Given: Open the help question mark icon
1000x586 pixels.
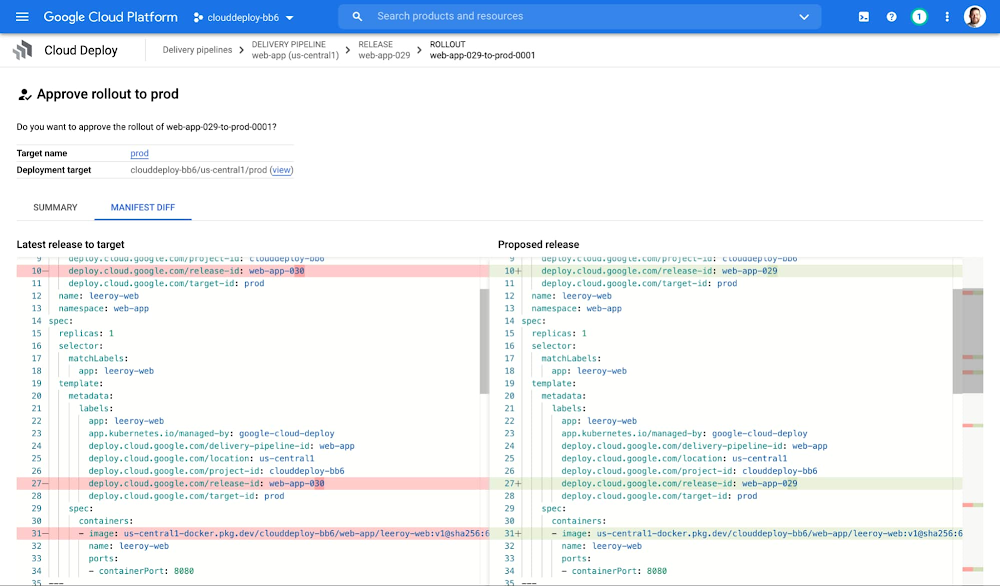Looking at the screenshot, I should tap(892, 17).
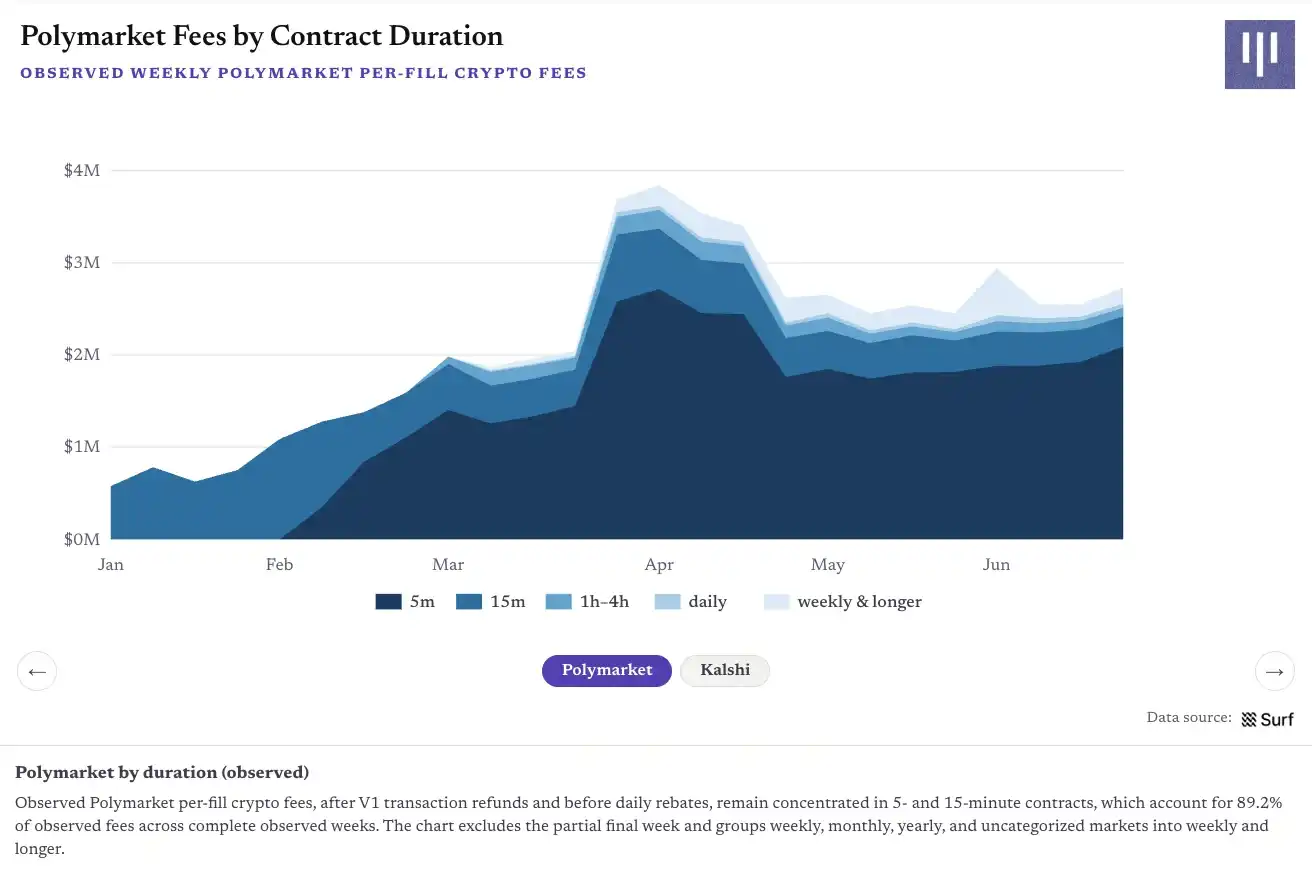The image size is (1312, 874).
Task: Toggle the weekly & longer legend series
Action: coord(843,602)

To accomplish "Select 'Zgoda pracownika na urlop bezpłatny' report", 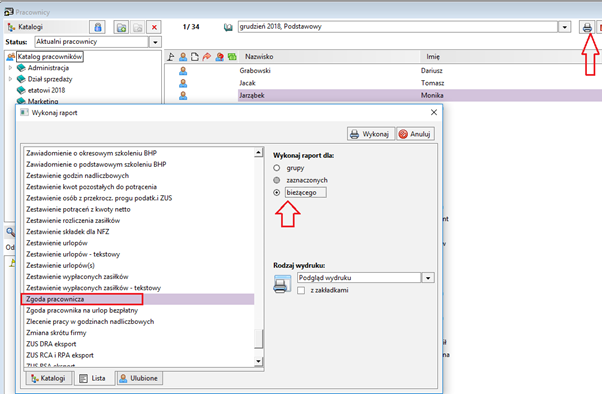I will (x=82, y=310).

Instruction: Can you write out the entries, starting at their first line and ending at the line that contains "Action: coord(843,602)", with both ends included and the pictures left out?

The solution:
Given: Open the help question mark icon
1000x586 pixels.
Looking at the screenshot, I should tap(892, 17).
The image size is (1312, 874).
Task: Toggle the weekly & longer legend series
Action: coord(843,602)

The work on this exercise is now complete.